How to Succeed in Business Without Really Trying
I love youth theatre shows! They are full of honesty, integrity and energy. March Productions’ staging of How to Succeed in Business Without Really Trying is a perfect example!
A classic 60s musical, originally starring Robert Morse and recently Daniel Radcliffe of Harry Potter fame for the 50th Anniversary Broadway revival, it has remained a staple of amateur theatre companies.
That being said, it is an extremely tricky musical to stage due to the number of men required to give the full ensemble the sound needed, as well as the difficulty of many scenes, some lasting less than a minute.
March productions have risen to the challenge successfully following their season of Barnum last year.
As usually happens in youth productions, there are two alternating casts, the Groundhog cast and the Chipmunk cast. I saw the latter cast.

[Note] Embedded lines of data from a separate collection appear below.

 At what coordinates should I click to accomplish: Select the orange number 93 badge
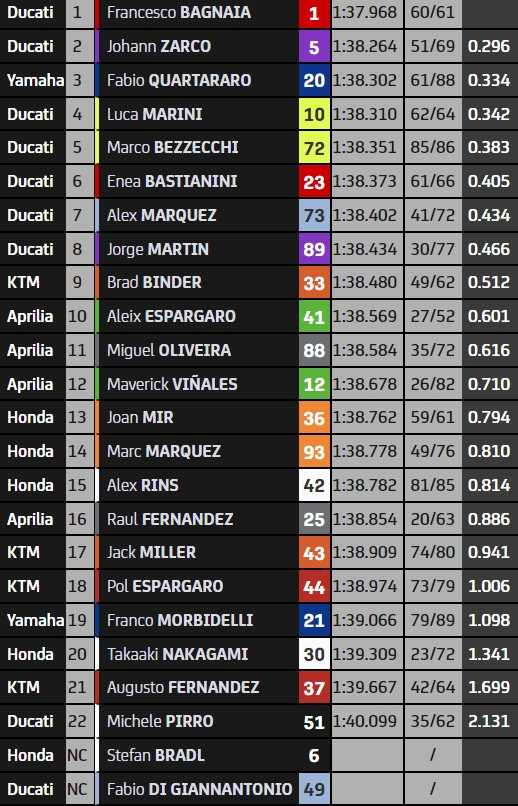click(x=314, y=452)
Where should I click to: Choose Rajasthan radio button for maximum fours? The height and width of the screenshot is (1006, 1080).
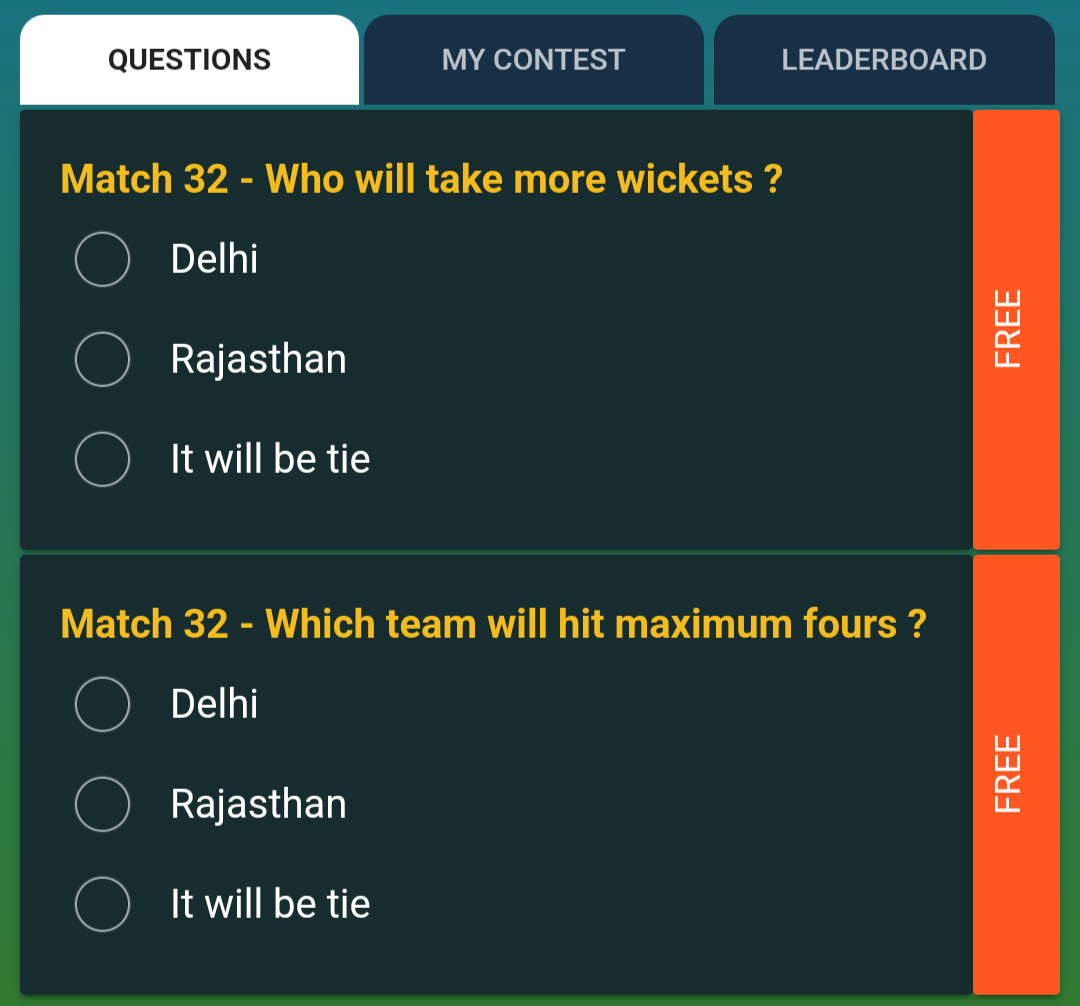(x=102, y=804)
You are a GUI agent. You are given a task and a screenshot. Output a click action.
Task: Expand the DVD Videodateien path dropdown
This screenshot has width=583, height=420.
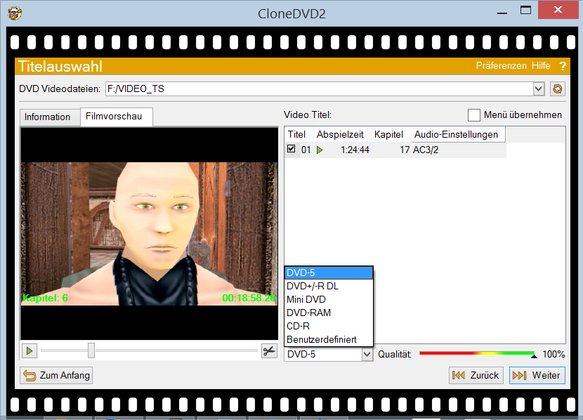tap(538, 89)
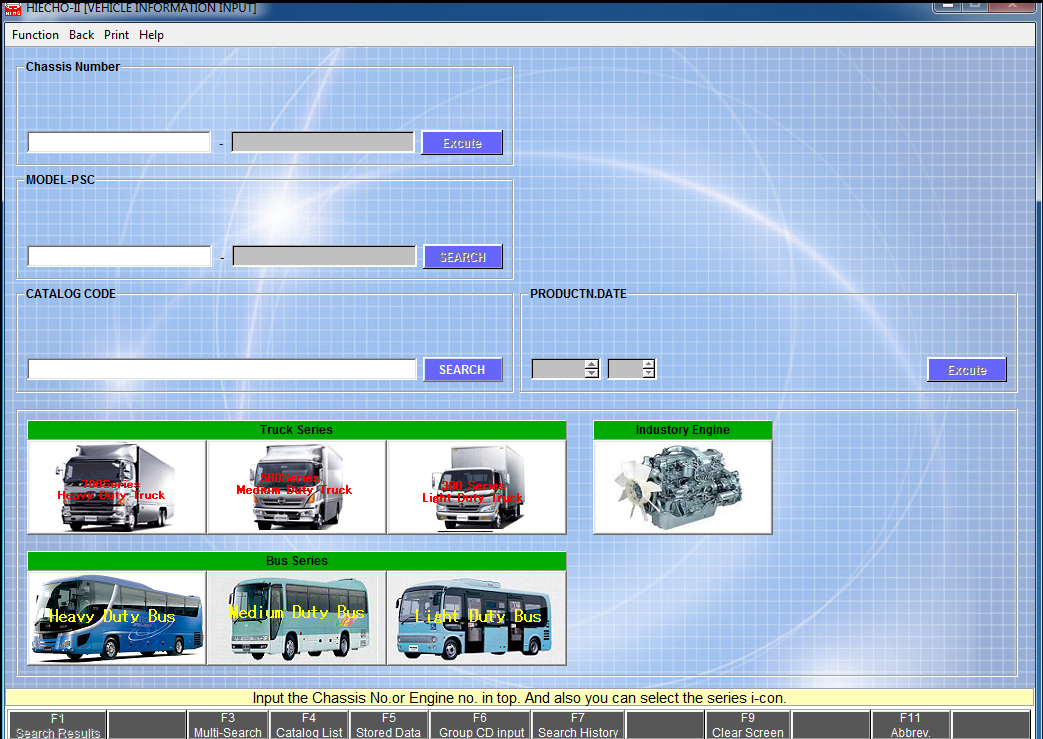The image size is (1043, 739).
Task: Increase the first production date spinner value
Action: (x=592, y=364)
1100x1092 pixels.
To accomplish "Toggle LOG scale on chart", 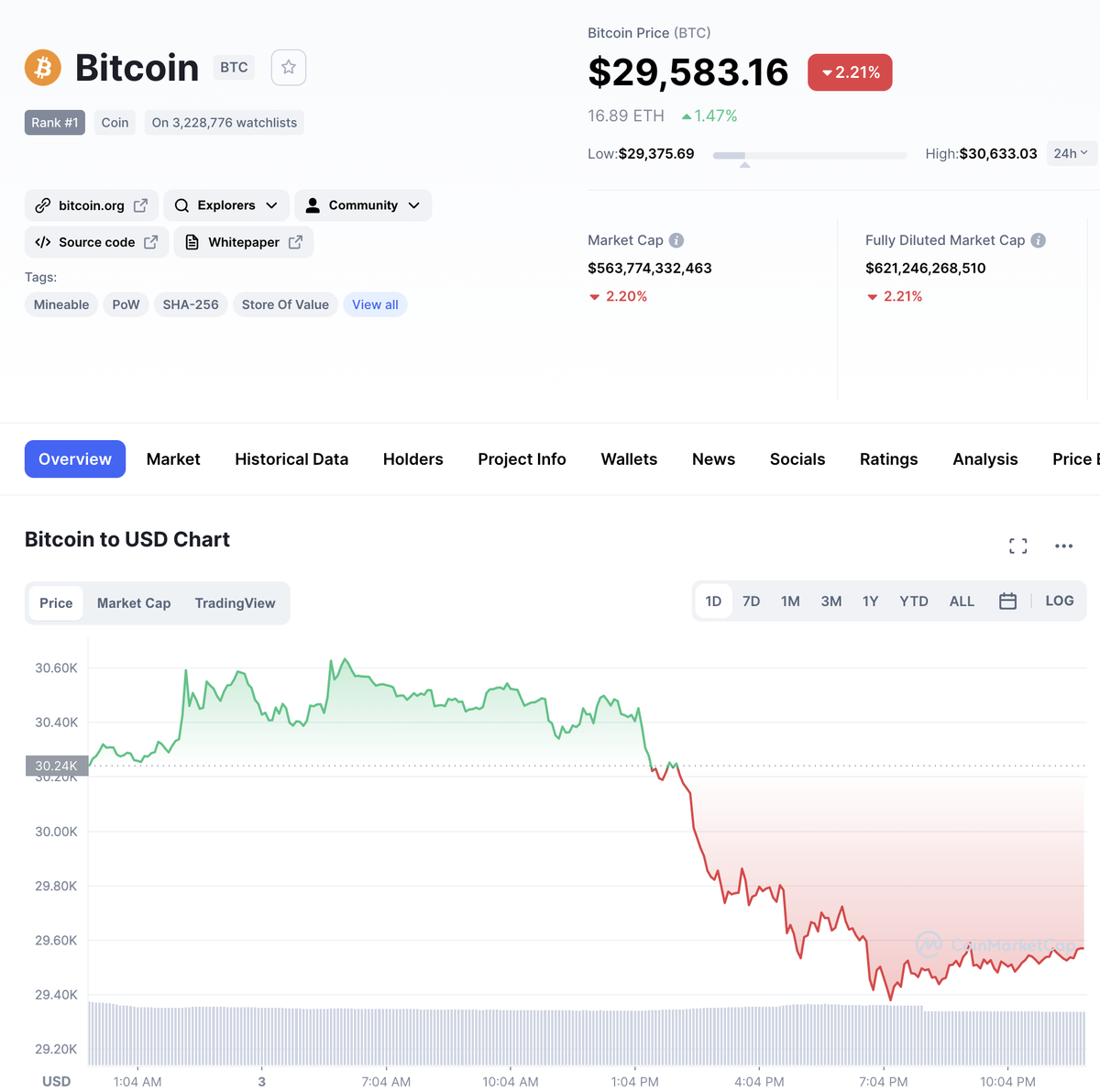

The story is timeless and explores the American ideal that anyone can rise to the top of their chosen profession (even politics). J. Pierpont Finch is a commonplace window cleaner who dreams of climbing the business world ladder. After finding a copy of the book "How to Succeed in Business Without Really Trying", Finch decides to apply the instructions in the book to quickly further his career. Soon, he's working as a mail-room clerk at the World Wide Wicket Company and rapidly fights his way up the corporate ladder with relative ease.
Working with young adults to produce performances as dedicated and dynamic as the cast in this production takes patience and skill.
Director Michelle Davy works with her large cast to develop well rounded characters, designs a clever functional set that enables swift changes and blocks her cast to ensure that every performer has their chance to shine.
Musical Director Mark DeLaine produces remarkable vocal performances from a cast of such tender years. The solo voices are strong and the harmonies true. His 10-piece band sounds marvellous in the vocal numbers. In the overture and entr’acte, the orchestration seems a little thin probably due to having to use the alternate orchestration.
Choreographer Brady Lloyd has a real knowledge of the style of choreography that excites young performers and therefore showcases them to their full potential. His choreography is quirky, stirring and totally engaging for both the cast and the audience.
The costumes, co-ordinated by Sue Winston, take us back to the 60s (for those of us who remember). I am not a fan of the fiesta tights worn by some of the girls though, which would not have featured in this period.
As J. Pierpont Finch, Deon Martino-Williams is a powerhouse. He is a triple threat - a strong true voice, a confident actor (particularly his knowing smiles to the audience) and an extremely competent dancer. He needs to ‘drive’ the show and he does so with ease. He handles the difficult "I Believe in You" extremely well.
Rosemary is often a thankless one-dimensional role, but Georgie Raft makes it her own and we as an audience sympathise with her constant battle to win her man. "Happy to Keep His Dinner Warm" is a highlight.
Jeremy Thomas’ Bud Frump ‘steals everything that’s not nailed down’. He seems to have a body and face made of rubber and the athleticism to go with it. He is one of the highlights from "Coffee Break", a brilliant number from the ensemble.
Sophie Morris’ Hedy LaRue is the caricature of every dumb blonde ever seen in Hollywood Films. She plants every laugh and achieves maximum results. Her number "Been a Long Day" with Smitty and Finch is a delight.
The other characters - Imogen Brown (Smitty), Tristen Farrow (J.B. Biggley), Michael Shizas (Mr Bratt), Ella Spiniello (Miss Jones), Harry Ince (Mr Twimble), Jacinda Tsakalos (Miss Krumholtz) and Laura Lines (the voice of the book) all add their unique characterisations to complete the story.
There is no musical without an ensemble and March Productions are fortunate to have so many enthusiastic performers. Highlight numbers include "How to Succeed", "A Secretary is Not a Toy", "Paris Original" and the rousing "Brotherhood of Man".
There were a few minor set problems on the first night, but this also happens in adult shows and I am confident these will be corrected during the season.
Having seen the professional production in Sydney, and several adult amateur productions, I believe March Productions should be justifiably proud of their How to Succeed in Business Without Really Trying. It captures the true spirit of the show and gives young talent a chance to shine!